I think it's too bad that, for things with bigger scope than incidents, people generally don't postmortem them to figure out what happened.

For one thing, I think it's just sad that a lot of these stories just get lost. But, maybe more importantly, it means it's basically impossible for the lessons learned to spread.

You see a lot of these kinds of analyses if you read military history, but a lot of it is speculative because it's too far in the past to be really sure about the specifics.

But with tech decisions, you can talk to everyone who was involved in key good or bad decisions and, even taking into account that people are unreliable narrators, I think you can usually get a good picture as to what happened.

I know people who do this kind of digging, but I don't think any of them are interested in writing up events in detail for fairly obvious reasons. If you mention specifics, you're going to make a lot of enemies, and if you don't, it's not really useful or interesting.

I've been thinking about this recently since it's been a good time to catch up with Twitter folks about what decisions led to successes and failures 1-10 years down the line (and I mostly mean pre-acquisition decisions, though post-acq is interesting as well).
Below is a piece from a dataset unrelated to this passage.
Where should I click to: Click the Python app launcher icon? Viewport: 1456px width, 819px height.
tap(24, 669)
If you drill into specifics, it's easy to see that most standard advice is useless, e.g., if you ask, for one of Twitter Platform's most costly mistakes, why it happened, no piece of oft repeated standard advice would've stopped it and

in fact, the standard advice "focus on your core competencies and outsource everything else" (also discussed in https://danluu.com/nothing-works/) was a (small) factor in making the wrong call

For the major factors, there were a lot of moving parts and no advice that can fit into a thinkpiece could make sense of the complexity of the situation

BTW, I think this is also fairly obvious w.r.t. military history. Of course real situations are complex and no 1000 word blog post is going to save you in battle

Why is it so hard to buy things that work well?

E.g., if you look at some particular battle, like Waterloo, and ask, "if Napoleon's marshals could've read On War (written from 1816 and 1830, with the benefit of hindsight from the Napoleonic wars) before the battle, would it have helped?
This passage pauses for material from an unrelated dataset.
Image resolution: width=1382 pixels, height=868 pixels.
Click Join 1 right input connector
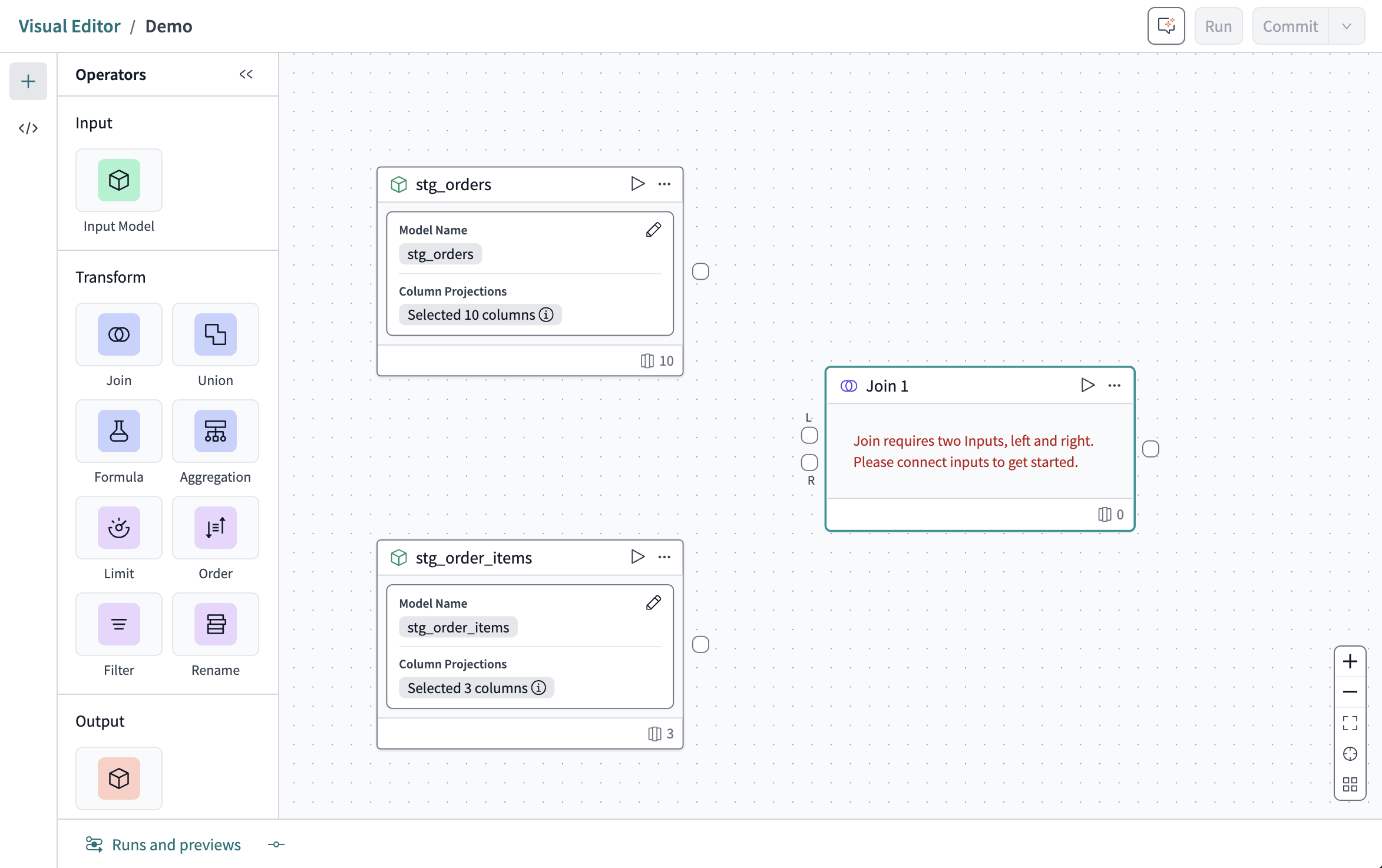809,462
IMO, the answer is no. There were a number of key mistakes, e.g., Marshal Ney's unsupported cavalry charge, not spiking artillery when they had the chance, etc.; no simple piece of abstract knowledge they didn't already have would've prevented these.

@danluu In one sense I agree but in another, if I take your argument to its logical conclusion, On War can't help anyone, ever, which I think neither of us would agree with. But perhaps it's better to say that any piece of advice has a scope it applies to, and that scope is never infinite. For example, careful reading of On War wouldn't have stopped Ney's charge, but (OK, this is a bit tenuous, but you get the idea!) it might have stopped Napoleon offering battle in the first place.
@ltratt I'm fairly skeptical of "high-level" advice over time that's distilled wisdom of some kind since it generally gives a lot of advice that's right in some circumstances and wrong in others, e.g., to pick a random example, "Thus a great positive success can never be obtained except through positive measures, planned not with a view to a mere state of “waiting-for,” but with a view to a decision, in short, even on the defensive, there is no great gain to be won except by a great stake."
@ltratt Clausewitz concludes that from Napoleon's Russian campaign, but there are historical instances where you might come to the opposite conclusion and he doesn't really explain how you can tell which situation you're in. I'd say this is in contrast to something like Shaw's Fighter Combat or Kotov's Think Like a Grandmaster, so I don't think this is true of all reading on tactics or strategy, but I think it's common in tech (there's one such article on the front page of HN right now).

@danluu I wholeheartedly agree that all advice must be filtered through one's context, and also pure common sense. But in terms of the specific Clausewitz quote, I'm actually racking my brain to think of a historical counter example, and currently failing...

[For clarity: I don't agree with everything Clausewitz says, and he is oddly myopic in some regards. Most obviously so in naval matters, which is unfortunate given that naval blockades played a big part in later German history.]

@danluu if you outsource something - you can’t wash your hands of it completely. You have to know enough that an expert can’t bullshit you *too* easily. You don’t have to be a practical expert yourself. It’s an order of magnitude less effort, but it’s not zero effort.
@danluu if people still wrote personal diaries, that's the kind of information that could at least resurface decades later.